I was game (I’m not big on guns, but I am big on keeping people I’m dependent on happy), until it was pointed out that some of us were flying out later that afternoon, several participants were Muslim from overseas, and gun reside tends to freak out TSA agents.
Its the “I didn’t set my team up to be strip searched” trust building exercise.
That should be “gunpowder residue” - but I can’t type on limited coffee and leave out letters and even entire parts of words.
I helped organize one of the annual social events at our office, and among other things we had teams play the human knot game. It was a huge hit. It requires close interaction and problem solving, and it’s also great fun. Even the most misanthropic wet blankets (like some in this thread) got a kick out of it. Of course we’re in Europe, and people don’t freak out and threaten lawsuits over playing a game in the office that involves actually touching each other.

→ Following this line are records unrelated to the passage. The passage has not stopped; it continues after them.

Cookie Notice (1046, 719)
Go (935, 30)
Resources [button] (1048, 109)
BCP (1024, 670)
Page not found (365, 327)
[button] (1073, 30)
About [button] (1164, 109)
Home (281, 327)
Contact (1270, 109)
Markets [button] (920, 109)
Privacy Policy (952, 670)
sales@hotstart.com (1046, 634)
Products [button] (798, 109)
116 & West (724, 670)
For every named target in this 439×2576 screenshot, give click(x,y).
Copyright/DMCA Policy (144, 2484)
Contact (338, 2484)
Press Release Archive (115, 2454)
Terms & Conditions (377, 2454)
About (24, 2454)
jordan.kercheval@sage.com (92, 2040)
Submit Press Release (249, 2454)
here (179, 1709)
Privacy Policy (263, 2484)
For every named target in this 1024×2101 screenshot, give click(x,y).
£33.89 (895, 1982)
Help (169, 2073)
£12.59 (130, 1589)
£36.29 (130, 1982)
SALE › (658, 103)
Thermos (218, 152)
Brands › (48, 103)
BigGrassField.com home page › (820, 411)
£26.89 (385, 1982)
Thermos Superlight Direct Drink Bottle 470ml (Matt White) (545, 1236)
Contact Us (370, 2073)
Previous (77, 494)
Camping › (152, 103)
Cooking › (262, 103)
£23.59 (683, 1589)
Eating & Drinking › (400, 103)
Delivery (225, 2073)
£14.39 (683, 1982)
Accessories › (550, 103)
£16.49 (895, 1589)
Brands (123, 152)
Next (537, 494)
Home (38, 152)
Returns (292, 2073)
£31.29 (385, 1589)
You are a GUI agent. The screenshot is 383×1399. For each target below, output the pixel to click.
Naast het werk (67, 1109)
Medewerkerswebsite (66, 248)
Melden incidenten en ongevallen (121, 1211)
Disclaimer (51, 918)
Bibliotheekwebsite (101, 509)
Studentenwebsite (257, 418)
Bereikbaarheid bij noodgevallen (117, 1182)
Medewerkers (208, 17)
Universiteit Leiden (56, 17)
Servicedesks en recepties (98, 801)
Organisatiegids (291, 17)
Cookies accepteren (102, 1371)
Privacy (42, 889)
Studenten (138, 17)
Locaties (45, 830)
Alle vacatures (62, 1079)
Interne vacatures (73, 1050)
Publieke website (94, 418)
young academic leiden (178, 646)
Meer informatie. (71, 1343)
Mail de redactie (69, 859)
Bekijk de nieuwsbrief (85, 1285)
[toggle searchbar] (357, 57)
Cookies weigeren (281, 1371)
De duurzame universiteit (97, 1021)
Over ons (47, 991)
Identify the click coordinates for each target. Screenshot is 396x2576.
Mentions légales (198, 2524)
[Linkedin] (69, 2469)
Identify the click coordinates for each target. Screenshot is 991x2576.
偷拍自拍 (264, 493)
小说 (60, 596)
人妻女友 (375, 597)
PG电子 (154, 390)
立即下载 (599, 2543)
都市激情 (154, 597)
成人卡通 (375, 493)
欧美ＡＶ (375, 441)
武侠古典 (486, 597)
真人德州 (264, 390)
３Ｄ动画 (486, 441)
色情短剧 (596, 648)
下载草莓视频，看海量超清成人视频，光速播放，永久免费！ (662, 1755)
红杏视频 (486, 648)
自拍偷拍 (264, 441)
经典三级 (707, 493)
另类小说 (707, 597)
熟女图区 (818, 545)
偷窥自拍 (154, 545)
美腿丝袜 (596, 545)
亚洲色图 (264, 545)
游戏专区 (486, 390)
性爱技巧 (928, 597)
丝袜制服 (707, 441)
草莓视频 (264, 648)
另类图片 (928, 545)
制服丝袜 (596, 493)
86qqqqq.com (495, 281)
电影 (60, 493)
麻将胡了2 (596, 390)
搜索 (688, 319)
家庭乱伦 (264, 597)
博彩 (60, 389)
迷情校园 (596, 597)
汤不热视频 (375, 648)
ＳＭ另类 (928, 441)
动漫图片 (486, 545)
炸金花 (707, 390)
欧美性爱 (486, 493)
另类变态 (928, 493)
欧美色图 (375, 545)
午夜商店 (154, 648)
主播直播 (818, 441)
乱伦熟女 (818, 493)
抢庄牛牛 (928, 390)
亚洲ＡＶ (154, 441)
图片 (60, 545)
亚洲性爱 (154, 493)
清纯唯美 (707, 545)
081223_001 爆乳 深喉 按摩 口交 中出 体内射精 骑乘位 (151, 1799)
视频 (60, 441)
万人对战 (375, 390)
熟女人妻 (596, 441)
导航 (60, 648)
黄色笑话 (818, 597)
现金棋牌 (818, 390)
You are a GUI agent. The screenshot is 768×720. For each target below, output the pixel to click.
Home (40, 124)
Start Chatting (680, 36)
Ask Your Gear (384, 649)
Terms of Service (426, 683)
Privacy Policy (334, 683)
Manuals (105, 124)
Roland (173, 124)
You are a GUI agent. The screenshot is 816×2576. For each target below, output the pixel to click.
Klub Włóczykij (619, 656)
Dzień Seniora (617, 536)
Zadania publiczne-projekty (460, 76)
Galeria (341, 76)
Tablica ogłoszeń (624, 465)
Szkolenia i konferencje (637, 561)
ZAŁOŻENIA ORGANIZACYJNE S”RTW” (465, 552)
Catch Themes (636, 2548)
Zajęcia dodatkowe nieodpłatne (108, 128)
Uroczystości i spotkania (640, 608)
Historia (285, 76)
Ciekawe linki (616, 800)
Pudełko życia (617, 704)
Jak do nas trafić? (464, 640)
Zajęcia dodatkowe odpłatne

You can find a good description of it here.
Team meeting is done and Dangerosa’s game was a success. I pulled a picture of a schoolhouse with a bell, flying a flag, and with a tree beside it, on a hill with a path leading to it. (I searched for preschool coloring pages to get the pic)
First off , my boss says “let’s each take a different aspect of the picture to describe”, eliminating everyone yelling out instructions. The first person told the drawer to draw in the center of the page a building like the church on Little House on the Prairie, which was also used by kids Mon-Fri. The next person said to add the thing that would call the people to church, an so on. The pic was completed and looked remarkably like the sample.
Everyone declared it a successful teambuilding exercise.